30 Aug 2019 07:00
Blencowe Resources Plc
("Blencowe" or the "Company")
Half Yearly Report for the period ended 31 March 2019
The Board of Blencowe Resources Plc is pleased to announce its half yearly report for the period
ended 31st March 2019.
Electronic copies of the report will be available at the Company's website https://blencoweresourcesplc.com/news/
For further information please contact: Cameron Pearce / Sam Quinn |
Tel: +44(0)1624 681250/sam@lionsheadconsultants.com | |
Graham Smith/FIM Capital Limited
|
Tel: +44(0)1624 681250/GSmith@fim.co.im |
|
Interim Management Report
Blencowe was formed for the purposes of acquiring a natural resources asset, and, having reviewed several projects, the Board is pleased to have identified a suitable asset and to have made significant progress in due diligence, and to have had its shares listed on a public stock exchange to enable it to complete the acquisition. The Board believes that the Company is now well positioned to implement its strategy.

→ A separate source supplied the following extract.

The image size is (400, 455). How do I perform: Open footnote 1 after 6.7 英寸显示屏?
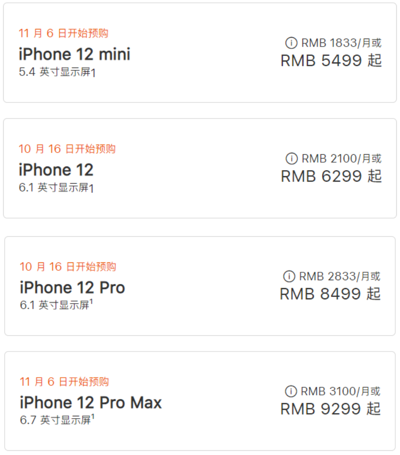point(93,418)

Whilst the financial results in this report are for the six months to 31 March 2019, the key developments which we are pleased to report on took place after that date.
Capital raising and Financial ResultsIts entire issued share capital, being 31,666,664 ordinary shares were admitted to the Official List (by way of a Standard Listing under Chapter 14 of the Listing Rules) on the 18th April 2019 and to trading on the London Stock Exchange's Main Market for listed securities.
Since incorporation and up to the date of this report, the Company has raised a total share capital of £800,000 (before costs), but the listing price implied a valuation of £1.26 million. The Company is well funded to meet anticipated costs leading up to completion of the Transaction and associated capital raising.
The total comprehensive loss for the six-month period to 31 March 2019 was £82,837, which was made up entirely of the Company's operating expenses.
Orom Graphite ProjectThe Company announced on 13 May 2019 that it had entered into Heads of Agreement with Consolidated Africa Limited ("CRA") and New Energy Minerals Africa Pty Ltd ("New Energy") for the proposed assignment to the Company of a binding option for it to acquire 100% of the share capital of Consolidated African Resources (Uganda) Ltd ("CARU"), a subsidiary of CRA, by way of a reverse takeover ("Transaction"). CRA has given its binding consent to the assignment of the option. CARU is a Ugandan registered company which is the owner of the Orom Graphite Project in northern Uganda.
Blencowe will, subject to due diligence, exercise the option to acquire the entire share capital of CARU with the total aggregate consideration payable by the Company being £2,000,000 (two million pounds), to be satisfied in full by the issue of 33,333,333 new ordinary shares of the Company at an implied price of £0.06 per share, of which £500,000 will be payable to New Energy as consideration for the assignment of the option and £1,500,000 will be payable to CRA as the acquisition price for CARU. Completion of the Transaction will be conditional on Blencowe raising working capital for the enlarged group to further develop the Orom Graphite Project. As a budget and work programme for the Orom Graphite Project has not yet been agreed, the quantum of any such fundraise is at the date of this announcement still undetermined.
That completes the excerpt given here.